Records contained in a dataset:
_ _ _ _ _
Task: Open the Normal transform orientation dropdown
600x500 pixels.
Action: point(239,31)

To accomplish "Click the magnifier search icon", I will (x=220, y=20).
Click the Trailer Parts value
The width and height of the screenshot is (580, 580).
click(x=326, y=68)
_ _ _ _ _
• _WORK TO COMPLETE_:
The response should consist of the entries above, retyped exactly.

• _EXERCISE RESPONSE_:
Task: Open the Normal transform orientation dropdown
600x500 pixels.
Action: point(239,31)

To accomplish "Click the magnifier search icon", I will (x=220, y=20).
Click the Trailer Parts value
The width and height of the screenshot is (580, 580).
click(x=326, y=68)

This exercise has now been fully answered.